According to daily data released by National Transmission and Dispatch Company Limited (NTDC), the total generation was recorded as 8,500MW against the demand of 11,000MW. Hydroelectric generation stood at 1,030MW, thermal at 1,760MW and Independent Power Producers (IPPs) at 5,710MW.

The Islamabad Electric Supply Company (IESCO) also resorted to 6-8 hours of load-shedding in Islamabad and Rawalpindi and its entire region under a power load-management plan.

Mismanagement, corruption and an over-reliance on expensive imported fuels have left the energy sector in dire straits, with hours-long blackouts a daily reality in the summer.

Prime Minister Nawaz Sharif, presiding over the cabinet meeting in Islamabad, said that due to poor planning and policies, the country was facing a load-shedding dilemma.

He further said that his government was working to produce electricity from all available sources in the country and expressed hope that the problem would be overcome soon.

Sharif recently launched the construction of the country’s biggest atomic power plant and vowed to pursue projects to make nuclear energy the largest source.

The 2,200-megawatt plant is to be built with Chinese technical assistance on the Arabian Sea coast at Paradise Beach, 40 kilometres west of Karachi.
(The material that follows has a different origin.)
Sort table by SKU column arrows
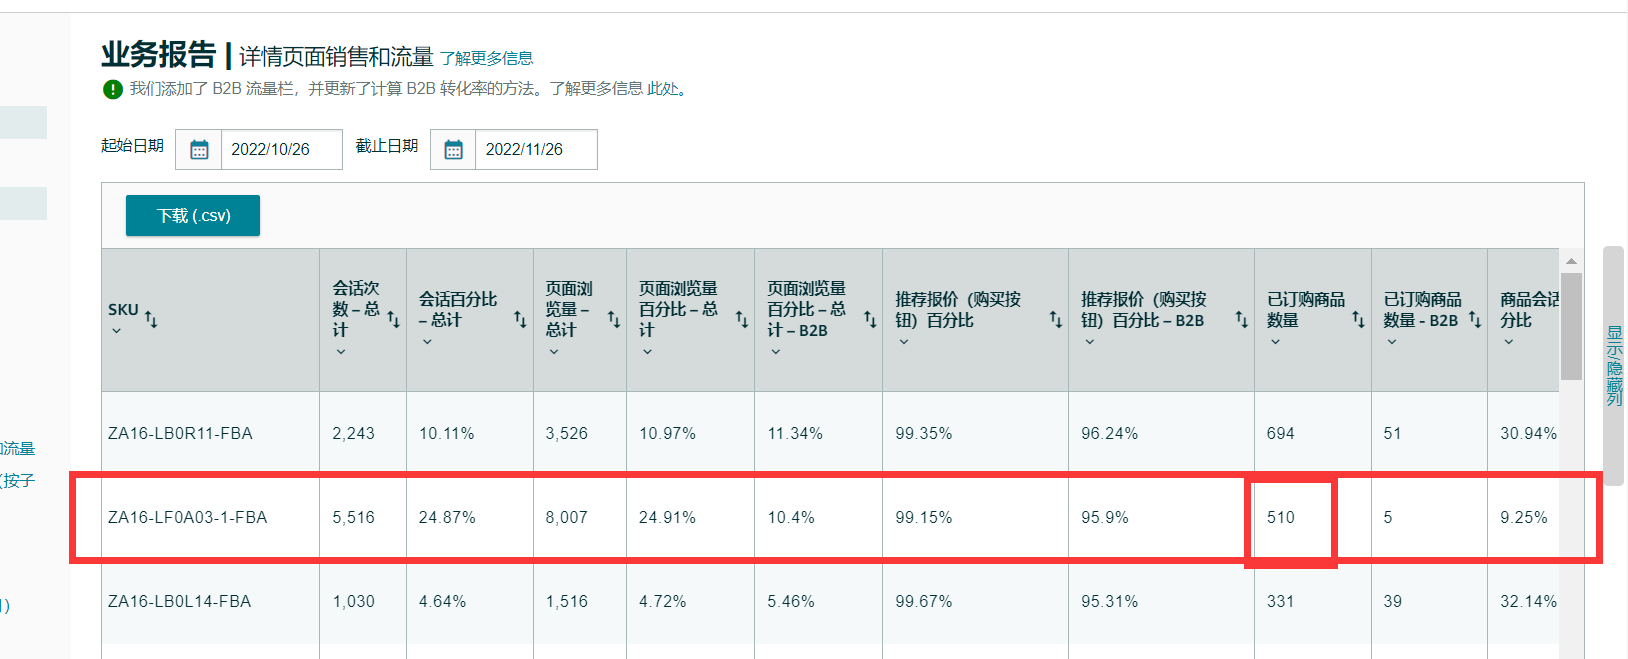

Pakistan already has three operational nuclear plants generating a total of around 740MW of power and has begun work on a fourth, in addition to the one launched on Tuesday.

The government hopes nuclear energy will ultimately provide a relatively low-cost solution to the power cuts — known euphemistically as load-shedding — that blight life in Pakistan

Sharif has pledged to increase nuclear power generation capacity to 40,000MW in the long term as part of his energy plan.